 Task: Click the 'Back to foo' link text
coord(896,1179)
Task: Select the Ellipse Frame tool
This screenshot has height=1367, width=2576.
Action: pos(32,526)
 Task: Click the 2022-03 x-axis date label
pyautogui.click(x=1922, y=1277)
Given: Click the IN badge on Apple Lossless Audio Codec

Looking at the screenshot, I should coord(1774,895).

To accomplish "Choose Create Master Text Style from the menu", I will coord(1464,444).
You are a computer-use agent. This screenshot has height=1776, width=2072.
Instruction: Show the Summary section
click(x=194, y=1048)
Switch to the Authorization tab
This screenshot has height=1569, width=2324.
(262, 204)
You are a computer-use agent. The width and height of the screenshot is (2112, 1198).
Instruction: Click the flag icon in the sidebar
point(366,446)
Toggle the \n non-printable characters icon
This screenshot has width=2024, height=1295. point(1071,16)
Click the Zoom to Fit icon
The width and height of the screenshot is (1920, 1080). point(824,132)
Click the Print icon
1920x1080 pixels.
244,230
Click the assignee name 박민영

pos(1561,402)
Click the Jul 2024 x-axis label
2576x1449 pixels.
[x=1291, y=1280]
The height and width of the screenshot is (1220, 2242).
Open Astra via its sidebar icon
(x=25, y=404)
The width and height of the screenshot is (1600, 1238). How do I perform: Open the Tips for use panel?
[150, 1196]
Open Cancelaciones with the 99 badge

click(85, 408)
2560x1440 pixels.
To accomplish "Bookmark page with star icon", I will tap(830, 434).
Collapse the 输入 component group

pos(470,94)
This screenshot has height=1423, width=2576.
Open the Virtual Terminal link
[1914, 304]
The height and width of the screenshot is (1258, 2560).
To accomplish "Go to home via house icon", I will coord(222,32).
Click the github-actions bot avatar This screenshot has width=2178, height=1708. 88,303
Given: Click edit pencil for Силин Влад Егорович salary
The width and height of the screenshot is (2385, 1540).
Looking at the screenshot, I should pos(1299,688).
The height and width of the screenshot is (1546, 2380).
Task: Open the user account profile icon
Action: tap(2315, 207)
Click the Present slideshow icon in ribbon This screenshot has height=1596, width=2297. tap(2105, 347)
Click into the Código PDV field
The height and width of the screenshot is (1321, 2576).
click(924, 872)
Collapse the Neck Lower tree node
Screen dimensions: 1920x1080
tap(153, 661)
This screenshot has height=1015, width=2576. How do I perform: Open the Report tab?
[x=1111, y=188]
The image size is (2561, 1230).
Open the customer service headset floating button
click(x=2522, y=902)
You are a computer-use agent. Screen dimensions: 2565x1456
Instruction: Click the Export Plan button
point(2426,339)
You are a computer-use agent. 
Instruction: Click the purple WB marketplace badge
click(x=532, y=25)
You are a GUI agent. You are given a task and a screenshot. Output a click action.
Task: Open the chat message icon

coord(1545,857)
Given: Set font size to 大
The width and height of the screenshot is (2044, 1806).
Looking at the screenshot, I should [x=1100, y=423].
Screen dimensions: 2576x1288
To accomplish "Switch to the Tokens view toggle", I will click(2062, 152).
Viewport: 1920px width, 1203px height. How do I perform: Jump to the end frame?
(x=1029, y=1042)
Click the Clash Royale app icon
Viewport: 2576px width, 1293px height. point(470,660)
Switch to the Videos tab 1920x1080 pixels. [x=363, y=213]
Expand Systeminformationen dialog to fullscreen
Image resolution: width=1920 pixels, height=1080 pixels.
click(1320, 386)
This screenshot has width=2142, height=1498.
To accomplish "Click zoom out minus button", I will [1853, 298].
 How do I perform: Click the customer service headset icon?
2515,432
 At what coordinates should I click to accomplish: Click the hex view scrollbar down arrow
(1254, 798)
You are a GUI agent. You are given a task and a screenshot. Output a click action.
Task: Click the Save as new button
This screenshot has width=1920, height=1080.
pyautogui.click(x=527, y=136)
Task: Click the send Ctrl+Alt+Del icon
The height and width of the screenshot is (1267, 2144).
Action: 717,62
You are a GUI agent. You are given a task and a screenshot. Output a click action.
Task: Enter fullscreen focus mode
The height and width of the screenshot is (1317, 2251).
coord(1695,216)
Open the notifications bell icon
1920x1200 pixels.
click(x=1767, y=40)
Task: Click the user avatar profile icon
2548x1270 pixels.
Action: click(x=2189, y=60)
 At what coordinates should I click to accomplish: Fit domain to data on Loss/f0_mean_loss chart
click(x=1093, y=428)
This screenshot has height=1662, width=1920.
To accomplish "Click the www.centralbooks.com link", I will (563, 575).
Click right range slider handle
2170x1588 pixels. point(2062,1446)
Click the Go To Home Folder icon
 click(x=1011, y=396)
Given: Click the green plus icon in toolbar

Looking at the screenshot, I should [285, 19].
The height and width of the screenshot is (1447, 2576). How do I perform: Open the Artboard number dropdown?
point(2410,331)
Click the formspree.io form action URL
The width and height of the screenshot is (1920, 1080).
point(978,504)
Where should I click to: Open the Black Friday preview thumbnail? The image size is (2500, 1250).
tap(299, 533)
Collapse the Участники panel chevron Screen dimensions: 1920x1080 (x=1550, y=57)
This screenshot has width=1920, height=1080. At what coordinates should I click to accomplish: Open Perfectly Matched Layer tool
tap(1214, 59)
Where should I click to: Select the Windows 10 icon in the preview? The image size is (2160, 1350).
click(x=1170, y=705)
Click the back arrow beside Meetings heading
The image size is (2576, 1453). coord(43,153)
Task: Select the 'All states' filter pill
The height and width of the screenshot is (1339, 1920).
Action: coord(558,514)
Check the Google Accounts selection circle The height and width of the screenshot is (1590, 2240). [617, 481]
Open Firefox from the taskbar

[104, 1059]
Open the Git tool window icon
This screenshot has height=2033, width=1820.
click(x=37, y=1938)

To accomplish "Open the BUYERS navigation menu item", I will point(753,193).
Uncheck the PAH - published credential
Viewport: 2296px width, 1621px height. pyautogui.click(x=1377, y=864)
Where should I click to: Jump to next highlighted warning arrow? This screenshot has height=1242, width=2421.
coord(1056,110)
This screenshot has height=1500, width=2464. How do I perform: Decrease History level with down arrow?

━━━━━━━━━━━━━━━━━━━━━━━━━━━━━━

- Assigned task: Return all of the material precisely as written.

- Problem solution:
 Task: Click the 'Back to foo' link text
coord(896,1179)
Task: Select the Ellipse Frame tool
This screenshot has height=1367, width=2576.
Action: pos(32,526)
 Task: Click the 2022-03 x-axis date label
pyautogui.click(x=1922, y=1277)
Given: Click the IN badge on Apple Lossless Audio Codec

Looking at the screenshot, I should coord(1774,895).

To accomplish "Choose Create Master Text Style from the menu", I will coord(1464,444).
You are a computer-use agent. This screenshot has height=1776, width=2072.
Instruction: Show the Summary section
click(x=194, y=1048)
Switch to the Authorization tab
This screenshot has height=1569, width=2324.
(262, 204)
You are a computer-use agent. The width and height of the screenshot is (2112, 1198).
Instruction: Click the flag icon in the sidebar
point(366,446)
Toggle the \n non-printable characters icon
This screenshot has width=2024, height=1295. point(1071,16)
Click the Zoom to Fit icon
The width and height of the screenshot is (1920, 1080). point(824,132)
Click the Print icon
1920x1080 pixels.
244,230
Click the assignee name 박민영

pos(1561,402)
Click the Jul 2024 x-axis label
2576x1449 pixels.
[x=1291, y=1280]
The height and width of the screenshot is (1220, 2242).
Open Astra via its sidebar icon
(x=25, y=404)
The width and height of the screenshot is (1600, 1238). How do I perform: Open the Tips for use panel?
[150, 1196]
Open Cancelaciones with the 99 badge

click(85, 408)
2560x1440 pixels.
To accomplish "Bookmark page with star icon", I will tap(830, 434).
Collapse the 输入 component group

pos(470,94)
This screenshot has height=1423, width=2576.
Open the Virtual Terminal link
[1914, 304]
The height and width of the screenshot is (1258, 2560).
To accomplish "Go to home via house icon", I will coord(222,32).
Click the github-actions bot avatar This screenshot has width=2178, height=1708. 88,303
Given: Click edit pencil for Силин Влад Егорович salary
The width and height of the screenshot is (2385, 1540).
Looking at the screenshot, I should pos(1299,688).
The height and width of the screenshot is (1546, 2380).
Task: Open the user account profile icon
Action: tap(2315, 207)
Click the Present slideshow icon in ribbon This screenshot has height=1596, width=2297. tap(2105, 347)
Click into the Código PDV field
The height and width of the screenshot is (1321, 2576).
click(924, 872)
Collapse the Neck Lower tree node
Screen dimensions: 1920x1080
tap(153, 661)
This screenshot has height=1015, width=2576. How do I perform: Open the Report tab?
[x=1111, y=188]
The image size is (2561, 1230).
Open the customer service headset floating button
click(x=2522, y=902)
You are a computer-use agent. Screen dimensions: 2565x1456
Instruction: Click the Export Plan button
point(2426,339)
You are a computer-use agent. 
Instruction: Click the purple WB marketplace badge
click(x=532, y=25)
You are a GUI agent. You are given a task and a screenshot. Output a click action.
Task: Open the chat message icon

coord(1545,857)
Given: Set font size to 大
The width and height of the screenshot is (2044, 1806).
Looking at the screenshot, I should [x=1100, y=423].
Screen dimensions: 2576x1288
To accomplish "Switch to the Tokens view toggle", I will click(2062, 152).
Viewport: 1920px width, 1203px height. How do I perform: Jump to the end frame?
(x=1029, y=1042)
Click the Clash Royale app icon
Viewport: 2576px width, 1293px height. point(470,660)
Switch to the Videos tab 1920x1080 pixels. [x=363, y=213]
Expand Systeminformationen dialog to fullscreen
Image resolution: width=1920 pixels, height=1080 pixels.
click(1320, 386)
This screenshot has width=2142, height=1498.
To accomplish "Click zoom out minus button", I will [1853, 298].
 How do I perform: Click the customer service headset icon?
2515,432
 At what coordinates should I click to accomplish: Click the hex view scrollbar down arrow
(1254, 798)
You are a GUI agent. You are given a task and a screenshot. Output a click action.
Task: Click the Save as new button
This screenshot has width=1920, height=1080.
pyautogui.click(x=527, y=136)
Task: Click the send Ctrl+Alt+Del icon
The height and width of the screenshot is (1267, 2144).
Action: 717,62
You are a GUI agent. You are given a task and a screenshot. Output a click action.
Task: Enter fullscreen focus mode
The height and width of the screenshot is (1317, 2251).
coord(1695,216)
Open the notifications bell icon
1920x1200 pixels.
click(x=1767, y=40)
Task: Click the user avatar profile icon
2548x1270 pixels.
Action: click(x=2189, y=60)
 At what coordinates should I click to accomplish: Fit domain to data on Loss/f0_mean_loss chart
click(x=1093, y=428)
This screenshot has height=1662, width=1920.
To accomplish "Click the www.centralbooks.com link", I will (563, 575).
Click right range slider handle
2170x1588 pixels. point(2062,1446)
Click the Go To Home Folder icon
 click(x=1011, y=396)
Given: Click the green plus icon in toolbar

Looking at the screenshot, I should [285, 19].
The height and width of the screenshot is (1447, 2576). How do I perform: Open the Artboard number dropdown?
point(2410,331)
Click the formspree.io form action URL
The width and height of the screenshot is (1920, 1080).
point(978,504)
Where should I click to: Open the Black Friday preview thumbnail? The image size is (2500, 1250).
tap(299, 533)
Collapse the Участники panel chevron Screen dimensions: 1920x1080 (x=1550, y=57)
This screenshot has width=1920, height=1080. At what coordinates should I click to accomplish: Open Perfectly Matched Layer tool
tap(1214, 59)
Where should I click to: Select the Windows 10 icon in the preview? The image size is (2160, 1350).
click(x=1170, y=705)
Click the back arrow beside Meetings heading
The image size is (2576, 1453). coord(43,153)
Task: Select the 'All states' filter pill
The height and width of the screenshot is (1339, 1920).
Action: coord(558,514)
Check the Google Accounts selection circle The height and width of the screenshot is (1590, 2240). [617, 481]
Open Firefox from the taskbar

[104, 1059]
Open the Git tool window icon
This screenshot has height=2033, width=1820.
click(x=37, y=1938)

To accomplish "Open the BUYERS navigation menu item", I will point(753,193).
Uncheck the PAH - published credential
Viewport: 2296px width, 1621px height. pyautogui.click(x=1377, y=864)
Where should I click to: Jump to next highlighted warning arrow? This screenshot has height=1242, width=2421.
coord(1056,110)
This screenshot has height=1500, width=2464. How do I perform: Decrease History level with down arrow?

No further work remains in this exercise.